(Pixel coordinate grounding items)

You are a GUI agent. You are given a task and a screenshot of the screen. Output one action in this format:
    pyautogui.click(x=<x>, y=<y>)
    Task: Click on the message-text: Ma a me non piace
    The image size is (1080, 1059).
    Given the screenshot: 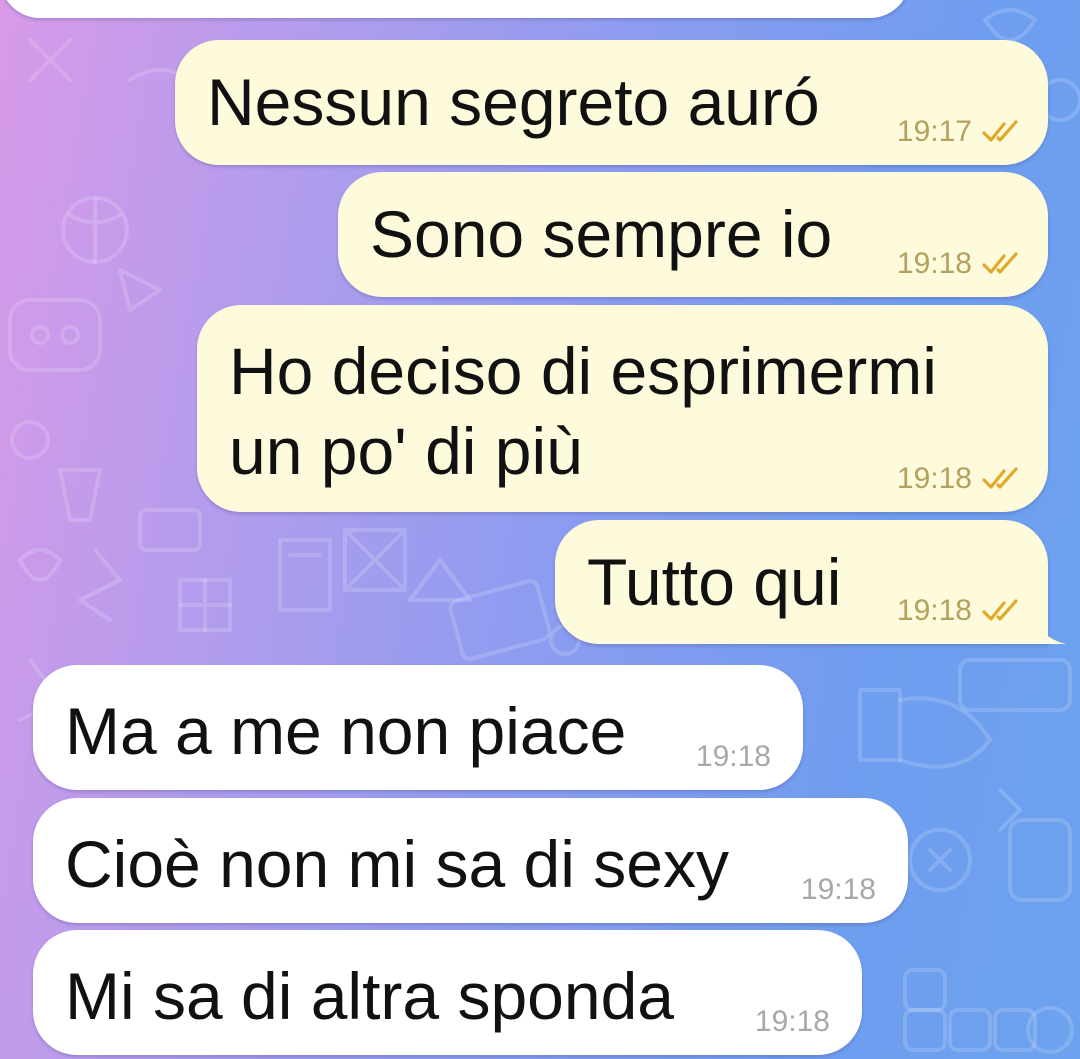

▸ **THE TASK**
Write out every line of the items above word for word, omitting the pictures.

▸ **EXERCISE RESULT**
You are a GUI agent. You are given a task and a screenshot of the screen. Output one action in this format:
    pyautogui.click(x=<x>, y=<y>)
    Task: Click on the message-text: Ma a me non piace
    The image size is (1080, 1059).
    Given the screenshot: 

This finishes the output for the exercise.